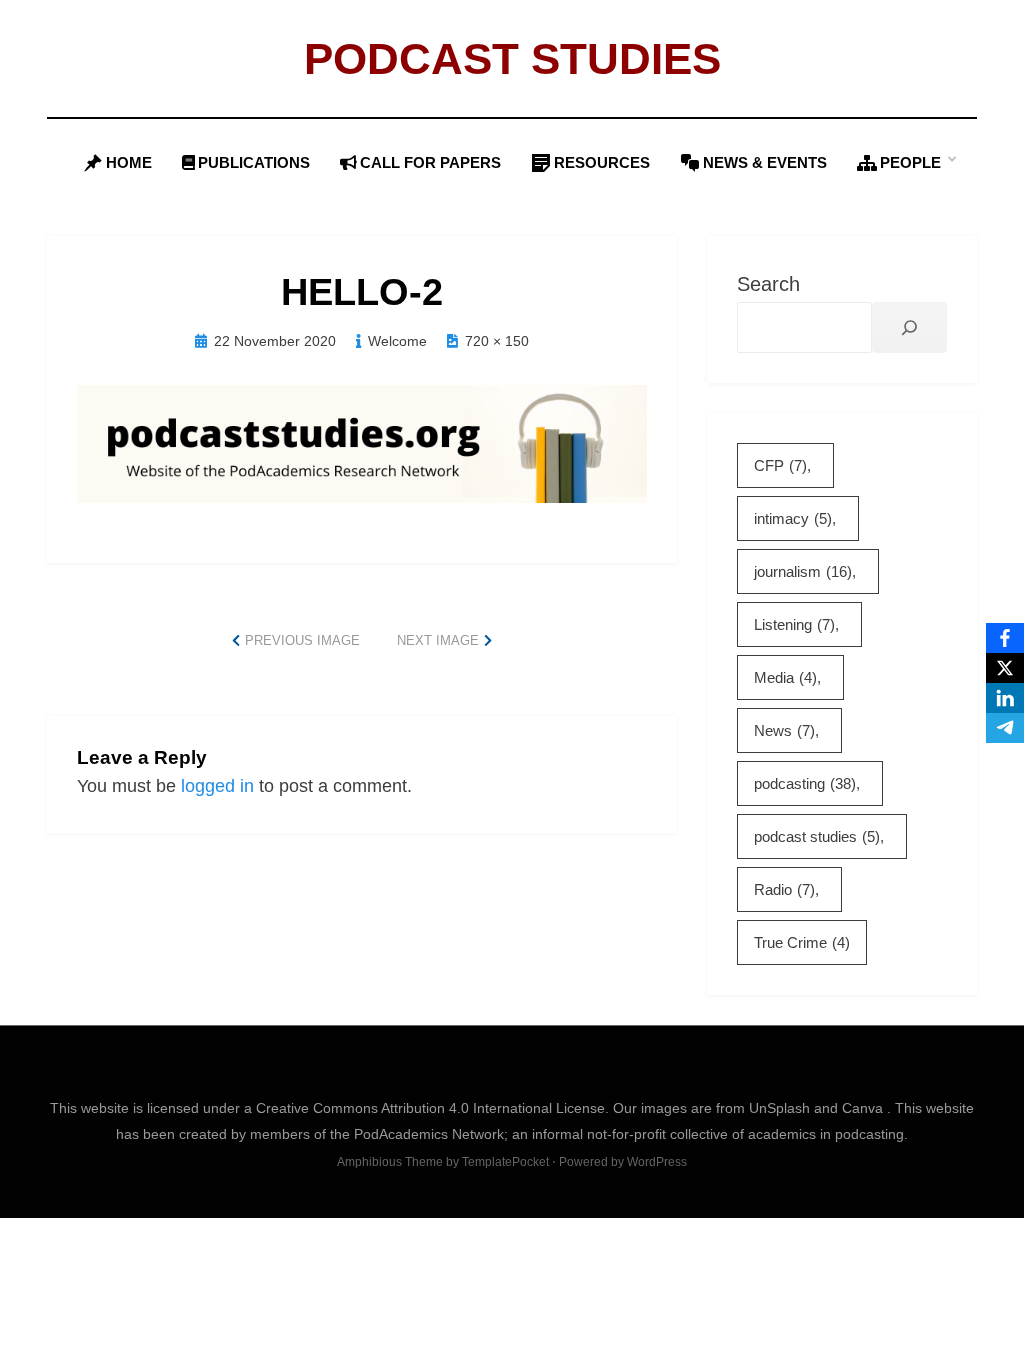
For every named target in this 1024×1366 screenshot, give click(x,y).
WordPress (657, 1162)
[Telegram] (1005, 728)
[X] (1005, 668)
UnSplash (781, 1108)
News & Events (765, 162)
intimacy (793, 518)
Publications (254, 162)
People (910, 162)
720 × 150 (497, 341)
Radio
**********
_Task instructions_
Any pictures above are to be left out. Retype the rest of the records exactly.

_Your response_
For every named target in this 1024×1366 screenshot, give click(x,y).
WordPress (657, 1162)
[Telegram] (1005, 728)
[X] (1005, 668)
UnSplash (781, 1108)
News & Events (765, 162)
intimacy (793, 518)
Publications (254, 162)
People (910, 162)
720 × 150 (497, 341)
Radio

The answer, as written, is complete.